Author Aaron A. Fox sees the song as capturing a classic country music metaphor of the bartender who uses his talking skills to "repair social ruptures" but in the process becomes "the very kind of fool he despises, hating his job even as he lights the cigarettes and laughs at the jokes of his customers while watching them fall down on [their] knees." Sue Simmons-McGinity remarks on how the song applies the common country music metaphor of a "honky tonk angel" who has the potential to save her man but unlike in many country songs, in "Bartender's Blues" the angel doesn't "become wife and mother to be helpful."

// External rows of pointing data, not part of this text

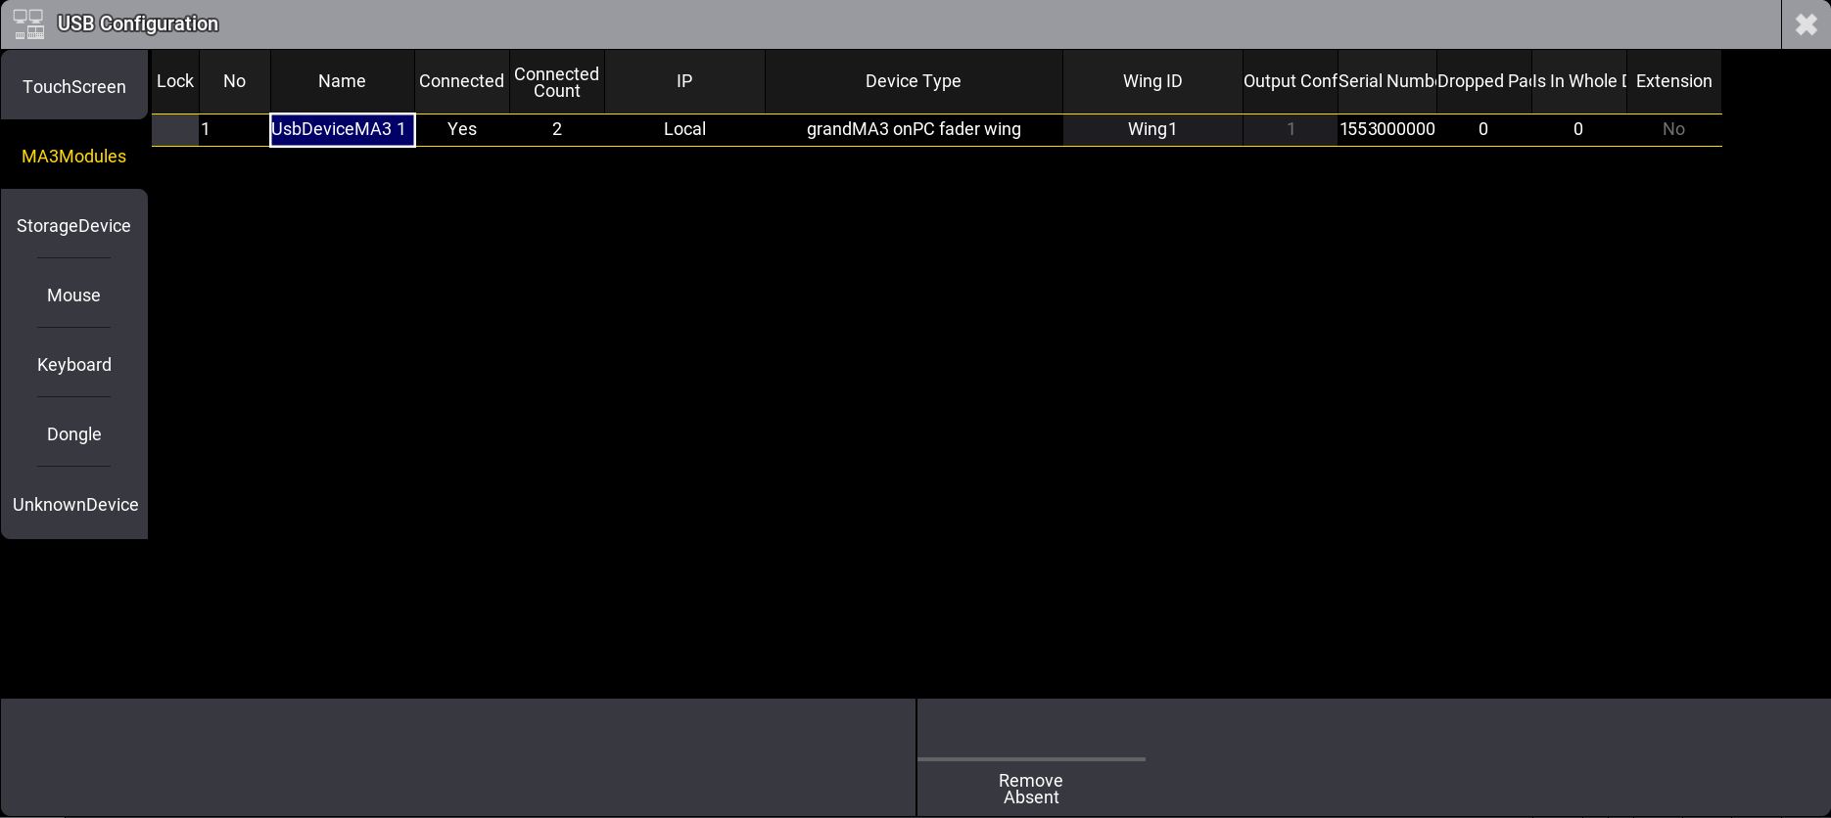Open the Wing ID cell showing Wing1

(x=1151, y=129)
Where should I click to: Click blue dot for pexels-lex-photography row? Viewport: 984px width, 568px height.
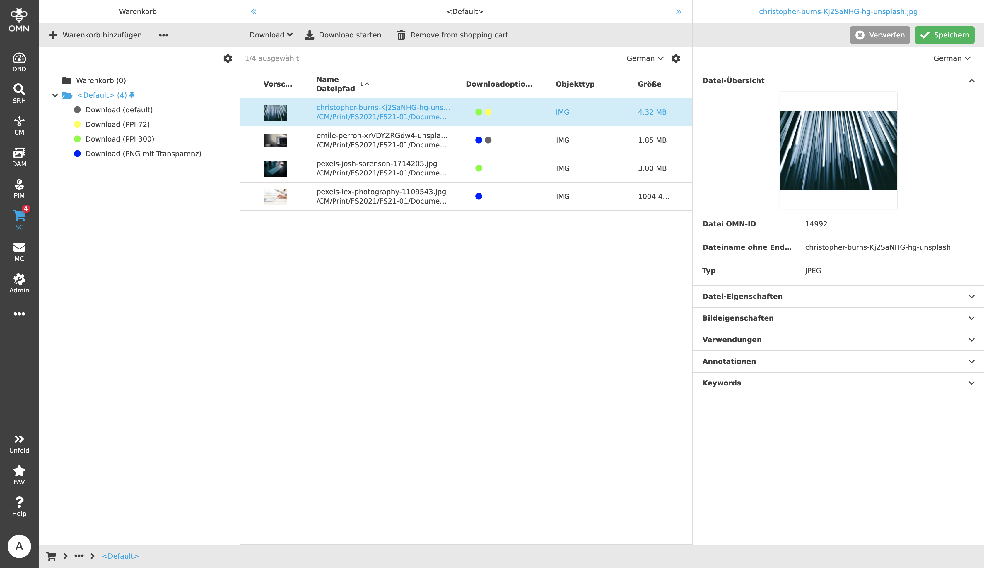pyautogui.click(x=478, y=196)
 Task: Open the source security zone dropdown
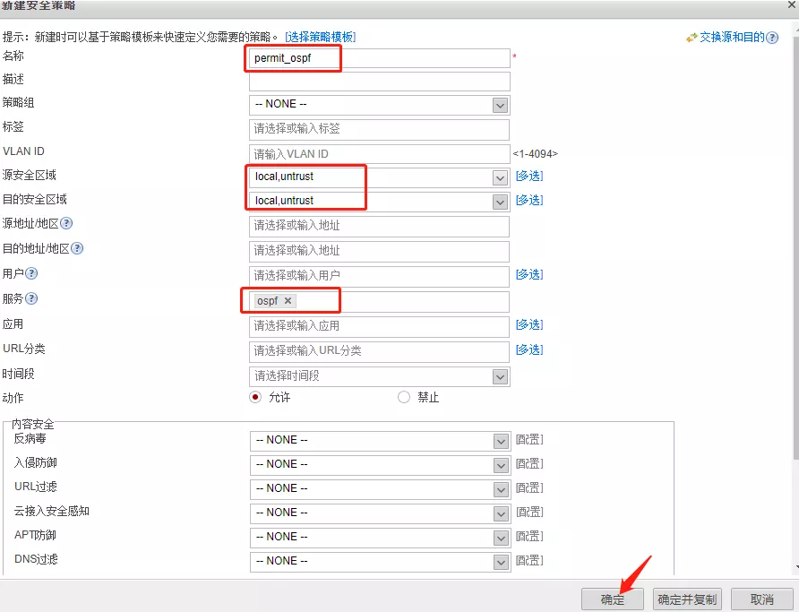[x=500, y=177]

Linda Ronstadt sings harmony vocals and Dan Dugmore plays pedal steel guitar, while Danny Kortchmar plays guitar.

==Personnel==
- James Taylor – lead vocals, acoustic guitar
- Linda Ronstadt – background vocals
- Danny Kortchmar – guitar
- Dan Dugmore – steel guitar
- Leland Sklar – bass guitar
- Dr. Clarence McDonald – piano
- Russell Kunkel – drums, percussion
- David Campbell – string arrangements, conductor

==Reception==
Allmusic critic Bill Janovitz says of Taylor's performance "Taylor sounds about as convincing in his attempt at straight-country performance as he is as a Nashville songwriter; that is, not very", although he considers it a "commendable effort at writing a genuine country song" that is "beautiful musically", particularly the melody. He also praises Ronstadt's and Dugmore's performances. Taylor himself stated that "I think it's an okay but lightweight song."

Taylor's version reached #88 on the Billboard Hot Country Songs chart.

==George Jones version==
George Jones covered "Bartender's Blues" which was released as a single in 1977. George also included the song as the title track of his 1978 album Bartender's Blues. James Taylor sang background vocals on this version. Record World said that "this James Taylor tune comes across well with [Jones'] convincing vocals" and that "Billy Sherrill's production work adds the finishing touch." Allmusic critic Stephen Thomas Erlewine calls "Bartender's Blues" the strongest song on the album. Janovitz rates Jones' performance more favorably than Taylor's, saying Jones "shows how it should be done." Janovitz praises Billy Sherrill's production of Jones' rendition, as well as Jones' vocal performance, especially in the "heart-wrenching" final verse. Author Kurt Wolff calls the song a "vocal tour de force."
According to Jones' 1995 memoir I Lived to Tell It All, CBS executive Rick Blackburn first played him Taylor's demo of the song and Jones liked it immediately, remarking, "That guy is trying to sound like me." According to Jones, he recorded his part and the track was sent to Taylor, who overdubbed harmony. However, in the liner notes to the Jones compilation Anniversary - 10 Years of Hits, producer Billy Sherrill stated that he felt George over sang it, asserting that it was a case of "George Jones trying to sound like George Jones..." In a 2006 interview with Billboards Ray Waddell, the singer addressed the comment:

Yeah, I got into it too much, I really did. At the time, that's the way I felt it, but I think I really overdone the phrasing. But I cut it again on one of my latest albums, and I don't do quite as many syllables. I got that part from Lefty [Frizzell]. He always made five syllables out of one damn word.

The song was released during the first week of 1978 and stayed on the Billboard country survey for fourteen weeks, peaking at No. 6. It was Jones' first Top 10 single in two years. It became a live mainstay for Jones and appears on many of his "best of" packages. He cut the song as a duet with Trisha Yearwood for the Bradley Barn Sessions in 1994. Amy Grant covered "Bartender's Blues" on the 2007 tribute album George Jones & Friends: 50th Anniversary Tribute Concert.

==Charts==
James Taylor's recording reached No. 88 on the Billboard Country Singles chart in 1977. George Jones' recording reached No. 6 on the same chart in 1978.